According to them the transaction lacked transparency and had the potential of adversely affecting the welfare of the people of Ghana.
Mr Cassel Ato Forson, the Minority Spokesperson on Finance made the call at a press conference organised by the group in reaction to Vice President Dr Mahamudu Bawumia’s assessment of President Nana Akuffo Addo first hundred days in office.
According to him, the NPP in 2015 criticised the NDC heavily for borrowing $1 billion Eurobond at a coupon rate of 10.75 per cent for 15 years (with World Bank Guarantee) to replace a portion of the 2007 Sovereign bond and some domestic bonds.
The Ministry of Finance recently issued a statement announcing that the government had successfully issued 15 and 7 year bonds with the same coupon rate of 19.75 per cent, raising a total amount of $1.13 billion.
In addition, the Ministry of Finance raised the cedi equivalent of $1.12 billion in five and 10 year bonds through a tap arrangement.
Mr Forson also warned that if the government failed to setup the Parliamentary inquiry into the matter, the group would have no option but resort to using the conflict of interest jurisdiction of the Commission on Human Right and Administrative Justice (CHRAJ).
He said minority would exercise the option of filing a petition with the Financial Services Authority of the U.S.A to investigate Franklyn Templeton.
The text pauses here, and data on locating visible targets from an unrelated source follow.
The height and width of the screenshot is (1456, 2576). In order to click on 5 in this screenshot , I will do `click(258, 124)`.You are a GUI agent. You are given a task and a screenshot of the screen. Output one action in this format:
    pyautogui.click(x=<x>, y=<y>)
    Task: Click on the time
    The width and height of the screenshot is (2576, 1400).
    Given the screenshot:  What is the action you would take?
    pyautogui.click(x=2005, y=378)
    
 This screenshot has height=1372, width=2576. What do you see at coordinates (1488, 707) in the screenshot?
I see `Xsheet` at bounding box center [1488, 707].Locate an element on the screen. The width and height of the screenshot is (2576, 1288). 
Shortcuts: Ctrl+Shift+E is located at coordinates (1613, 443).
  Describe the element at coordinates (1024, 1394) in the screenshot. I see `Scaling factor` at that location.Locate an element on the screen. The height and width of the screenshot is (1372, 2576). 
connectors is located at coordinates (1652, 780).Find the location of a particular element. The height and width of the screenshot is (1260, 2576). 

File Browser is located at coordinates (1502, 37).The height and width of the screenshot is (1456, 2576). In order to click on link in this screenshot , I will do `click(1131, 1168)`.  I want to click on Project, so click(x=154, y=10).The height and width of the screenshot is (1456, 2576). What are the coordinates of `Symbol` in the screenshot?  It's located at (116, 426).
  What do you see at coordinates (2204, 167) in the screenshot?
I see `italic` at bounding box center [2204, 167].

He said the minority had also pointed that the bond issue was clearly an international business transaction within the meaning of article 181 (5) of the Constitution and therefore expected that bond issuance would have been brought to Parliament for approval.
Mr Forson also stated that potential conflict of interest situation had arisen as a result of the relationship between Ken Ofori-Atta, the Finance Minister, who doubles as Director of Enterprise Insurance and Trevor G. Trefgame, a Board Director of Franklyn Templeton Limited and Chairman of Enterprise Group Limited.
He said the Franklyn Templeton Investment Limited recently participated in the purchase of almost 95 per cent of the Government Domestic Bond, which the minority suspected was issued to favour his business partners.
He stated that the whole bond transaction was shrouded in secrecy to the extent that Ghanaian investors were denied the opportunity to participate in the deal. The bond was virtually participated by only two investors.
Mr Forson further questioned why a single investor, Franklyn Templeton, which is a non-resident investor that patronised both Domestic and Sovereign Bonds in the past, was allowed to purchase almost 95 per cent of the latest Government Domestic Bond. The size of this virtual “private placement” made it akin to a sovereign bond or foreign loan.
He stated that Government Domestic Bond had a “Hybrid” (cedi/foreign) feature and therefore when non-resident investors bring in foreign currency at the time of purchase, they hold the equivalent cedi bond in the same implicit foreign currency.
He stated that in the past the “book building” approach for issuance of bonds the process was opened for a minimum of three days to ensure optional participation.
“However, in the case of the $2.25 billion bond issue, the process was limited to one day, denying other market players the opportunity to participate in the process.”